Sobre monstruosidade, hibridez e ser mulher negra na sociedade:

Quando assisto a “Estamira” não consigo ver outra cena que não seja a minha velhice e a velhice dos meus ancestrais, porque sempre somos tratadas como lixo, jogadas ao lixo, porém respirando muito tempo dentro do lixo, criamos autodefesa defronte àquilo que deveria nos matar.

É ato que desde muito cedo aprendi que ser negra não era coisa boa, que ter cabelo crespo, cacheado, pra resumir, tudo que fosse fora do padrão hegemônico da sociedade, era feio e precisava ser podado. Mas, eu resisti.

Durante muito tempo nas escolas que estudei, sofri o que dizem por aí de “bullying”, não isso é só mais um termo europeu, assim como feminismo, mas essa já é outra parte pra comentar, pra falar que nada verdade, o que meninas negras como eu, sofrem RACISMO, HOMOFOBIA, e tudo isso se somatiza quando a gente aprende a respirar nesse lixo todo. O nosso querido empoderamento, a nossa querida sorororidade, é baseada na solidão e na base do facão é que somos moldadas para sermos mulheres.

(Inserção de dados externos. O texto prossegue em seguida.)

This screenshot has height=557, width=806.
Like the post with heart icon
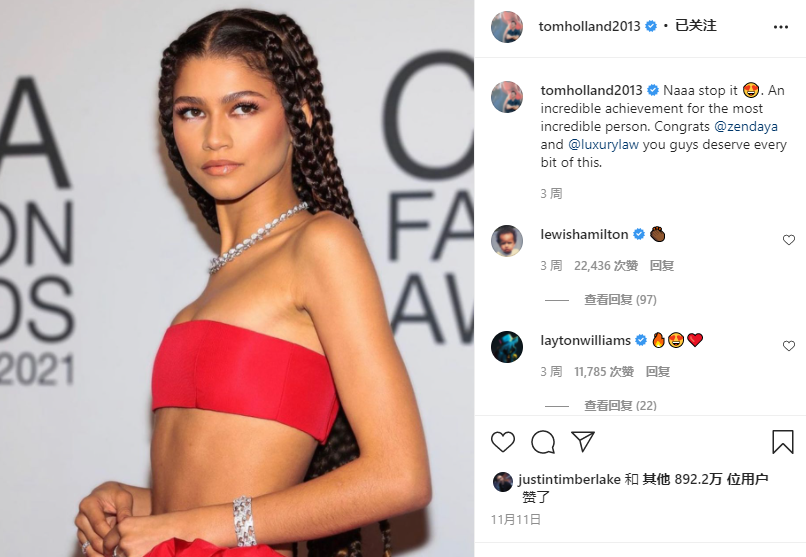pos(503,442)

Eu aprendi a ser mulher, olhando-me no espelho no meio do abismo, do caos, de toda a desgraça que fodia e que fode minha cabeça até hoje, dizendo a mim mesma que eu era, e sou forte pra lidar e derrubar qualquer um.

Cresci, amadureci e apodreci. Não sei expressar sentimentos, não gosto de compartilhar minhas histórias e tudo isso se deu e se dá pelo fato de não conseguir confiar nada a mais ninguém. Pois, se nem meu corpo, quando quis compartilhar para sentir prazer, sofri violência, e achei que era amor, porque era muito igual ao que eu sentia diferente.

Me senti dentro de vários lixões como o aterro de Gramacho, e penso comigo mesma, será que em pleno século vinte e um, ainda vai precisar que lixos sejam jogados em cima de nós para que possamos virar documentário e ter “fama”, que é passada obviamente por homens. Asco que tenho só de pensar nisso.

Fodo mesmo, fodo porque gosto de foder e foder com força e se não for pra ser assim, eu degolo a cabeça e mudo de alvo.

Para ver a minha melhor parte, tem que passar pelo lixão, pela escuridão, pela desgraça e pela miséria que lá no fundo, mas bem fundo mesmo, é possível que encontre ainda um resto de amor. Isso se ele ainda existe.

Mas aprendi algo maior. Aprendi a respirar e a florescer no lixão. Ser hibrida metade mulher e a outra metade cobra. Rastejo e respiro e mordo se necessário for. Mas nunca mais, vocês vermes terão um gole do meu sangue, sagrado de ancestralidade.